Page 100 of Nightshade
“I want to talk to her,” Stilwell said.
“Impossible.”
“That could have been a recording and she could already be dead. I want to talk to her.”
“Fine.”
He heard rustling again and an off-phone instruction from Spivak: “Answer yes or no only. Say anything else and you get hurt.”
He returned to the phone.
“Okay, Detective, talk,” Spivak said. “You have ten seconds.”
“Tash, you okay?” he asked.
“Yes,” Tash said, her voice strained with fright.
“You trust me?” Stilwell asked.
“Yes,” she said.
“I’m going to get you home. I promise.”
“Yes,” she said.
Then it was Spivak back on the phone.
“The boat ramp,” he said. “If I don’t see you on the camera within an hour, she’s a goner, man.”
“I’ll be there,” Stilwell said.
The line went dead. Stilwell looked down at his phone, went to the Settings menu, and stopped sharing his location with Tash’s phone. He didn’t want Spivak to know when or how he would be coming for him.
34
THE SEAS WEREflat and the reflection of a crescent moon lit Stilwell’s path across the black water. It took him fifteen minutes on the Zodiac to get from the sheriff’s dock in the harbor to the point behind the desalination plant where Tash’s phone had last come up on the tracking app. He ran with no lights and throttled down when he cut in toward the plant from a thousand yards out. He raised binoculars to his eyes and searched the shore. The location he got from Tash’s phone would not be exact. He needed to find a target. But Spivak—and Tash—could be anywhere on the point.
The exterior of the plant was well lighted, and there were several small structures surrounding the large blue storage tanks and the forest of piping and filtration systems that delivered fresh water to them. Most of the sheds and trailers were dark, but behind the window of one small structure, he saw the bluish-white glow from an electronic screen. It was a metal-sided trailer that sat on five-foot stacks of cinder block, a hedge against flooding from the occasional king tide. Between these legs were sections of breakaway lattice. Stilwell counted six steps up to a landing. The front door had a small square window through which the glow was visible.Stilwell held the binoculars on the trailer for several seconds but saw no movement. He understood that it could simply be a computer left on after the day’s work stoppage, but most untended computers had timers that put their screens to sleep.
Stilwell decided that he needed to check out the trailer.
He was three hundred yards offshore now. He goosed the throttle to get some momentum and a few seconds later cut the engine for a silent approach. When the craft slowed a hundred yards out and started to drift, he dropped an anchor over the side, waited for it to catch, then cleated the line. He was wearing his dive team wet suit. He slung a waterproof backpack over his shoulders, pulled down the diving mask from his forehead, and slipped over the side of the craft into the cold, dark water. He felt the cold stab into his ears and chill his scalp. He kicked his legs and headed toward shore.
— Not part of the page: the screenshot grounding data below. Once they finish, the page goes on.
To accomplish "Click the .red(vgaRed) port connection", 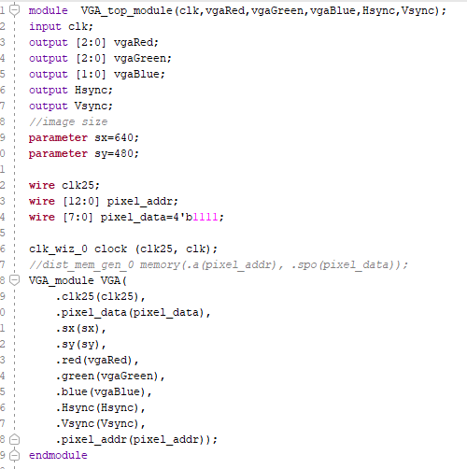I will [x=97, y=360].

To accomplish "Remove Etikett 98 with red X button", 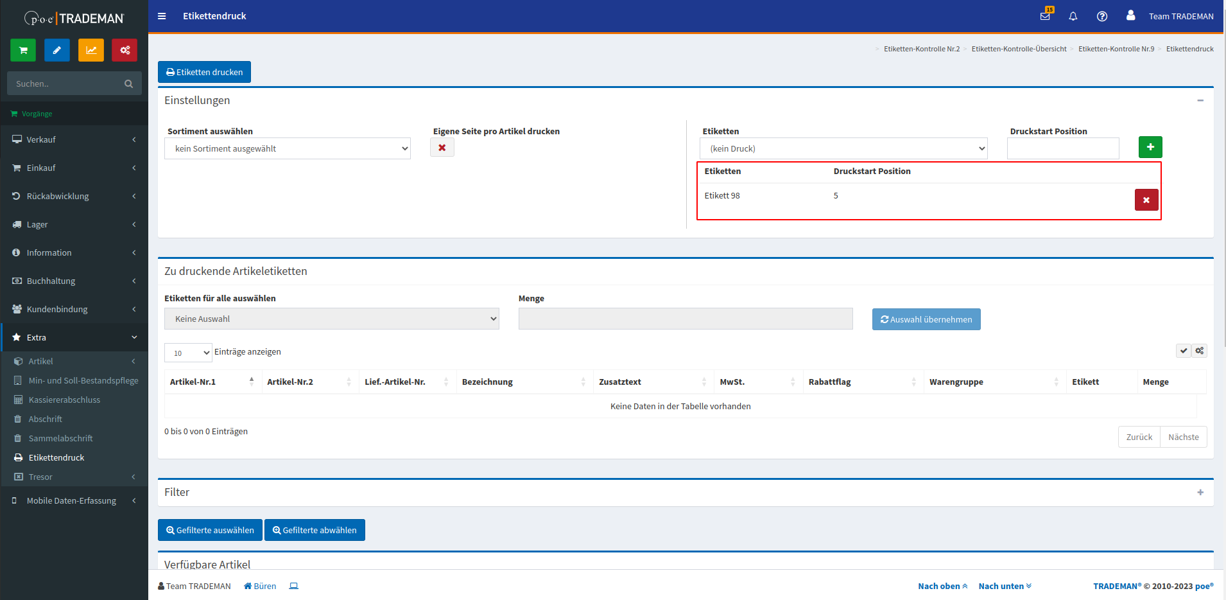I will tap(1146, 200).
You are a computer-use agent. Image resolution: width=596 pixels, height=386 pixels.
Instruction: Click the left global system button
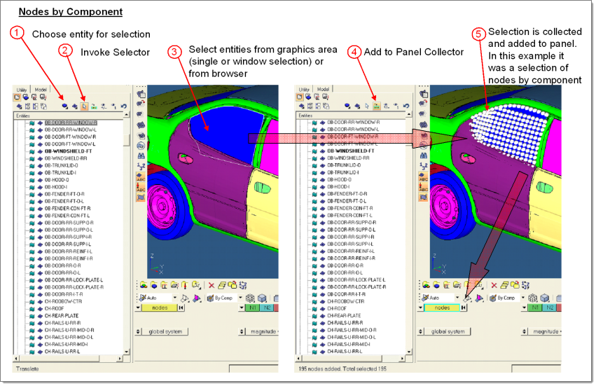(165, 331)
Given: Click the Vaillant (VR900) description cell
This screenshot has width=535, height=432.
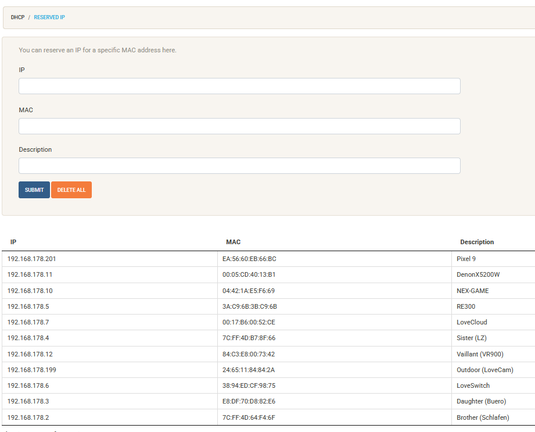Looking at the screenshot, I should click(482, 354).
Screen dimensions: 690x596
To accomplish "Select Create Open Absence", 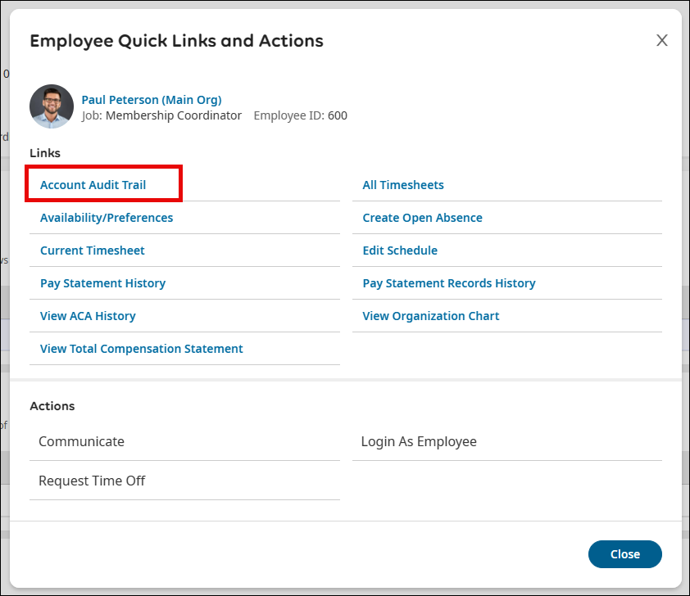I will tap(422, 218).
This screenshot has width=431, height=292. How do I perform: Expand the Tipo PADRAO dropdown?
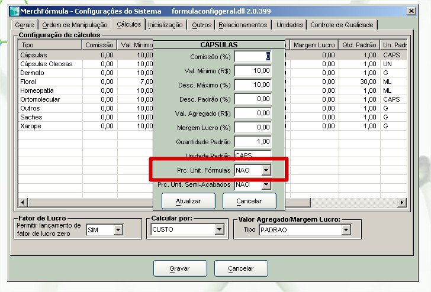pos(346,229)
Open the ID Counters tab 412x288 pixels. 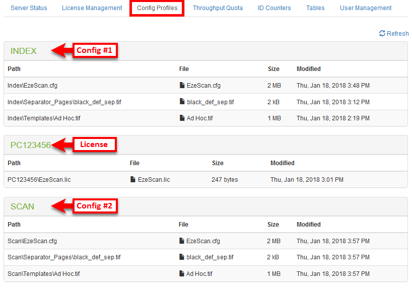coord(274,8)
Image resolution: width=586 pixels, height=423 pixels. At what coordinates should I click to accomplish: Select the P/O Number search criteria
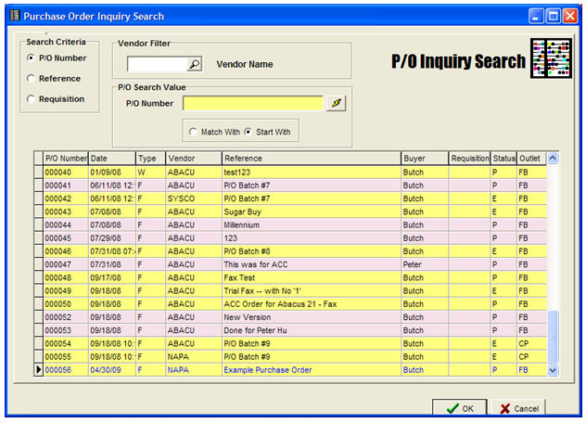tap(31, 58)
Ten minutes later he walked out of the surf and picked his way up the rocky shore toward the asphalt-paved apron surrounding the plant. There was no fence or other impediment to a waterside approach.
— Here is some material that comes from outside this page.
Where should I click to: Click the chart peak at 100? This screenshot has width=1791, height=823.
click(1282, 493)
An old wooden equipment shed stood on the outer edge of the asphalt. Stilwell made it there first and used it as a blind to take a guarded look around its corner at the trailer he had been watching. Again, he saw no movement but decided it was still his target. He checked his watch. He had ten minutes left in the hour he had been given.
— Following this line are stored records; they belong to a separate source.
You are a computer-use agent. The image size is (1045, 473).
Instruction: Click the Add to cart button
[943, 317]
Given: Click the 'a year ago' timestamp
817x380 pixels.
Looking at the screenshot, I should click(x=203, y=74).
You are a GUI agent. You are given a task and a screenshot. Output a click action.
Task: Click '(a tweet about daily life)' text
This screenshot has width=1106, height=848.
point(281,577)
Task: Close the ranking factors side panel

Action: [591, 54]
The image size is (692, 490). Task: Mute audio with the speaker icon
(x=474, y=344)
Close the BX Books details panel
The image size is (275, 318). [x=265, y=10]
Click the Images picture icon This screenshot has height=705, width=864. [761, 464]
He slung the backpack to the ground and unzipped it. He removed his dive mask and stripped off the wet suit, leaving it on the ground like a snakeskin. From the backpack he pulled out black jeans, a shirt, and shoes and quickly dressed. He got out his phone and a folding knife and shoved them into his pockets, then took out his gun and tucked it under his belt at the back of his pants.
The target trailer was forty yards away across open asphalt. Stilwell moved to the other corner of the shed to see if he couldchart a path with less exposure. He saw that it was a much shorter run to the nearest water-storage tank and from there a quick run to the far end of the trailer.
Stilwell took a deep breath and took off for the water tank. He covered the ground quickly and, without breaking stride, followed the huge tank’s curving sidewall halfway around its circumference. He didn’t stop. He kept momentum and sprinted across the final ten yards to the end of the target trailer. He huddled against the latticework and waited, listening for the door opening or any other sign that he had been spotted.
All he heard were the waves hitting the rocky shore.
He looked through the latticework to try to see under the trailer, but it was too dark. He tugged at it and found it loose, the wood rotting from long-term exposure to the sea air.
He gripped the lattice with both hands, pulled a section of it loose, and carefully laid it down on the asphalt. Again he waited to see if his actions had drawn attention but heard only the sound of the waves. He peeked around the corner at the door to the trailer. It remained closed, the glow from the window steady.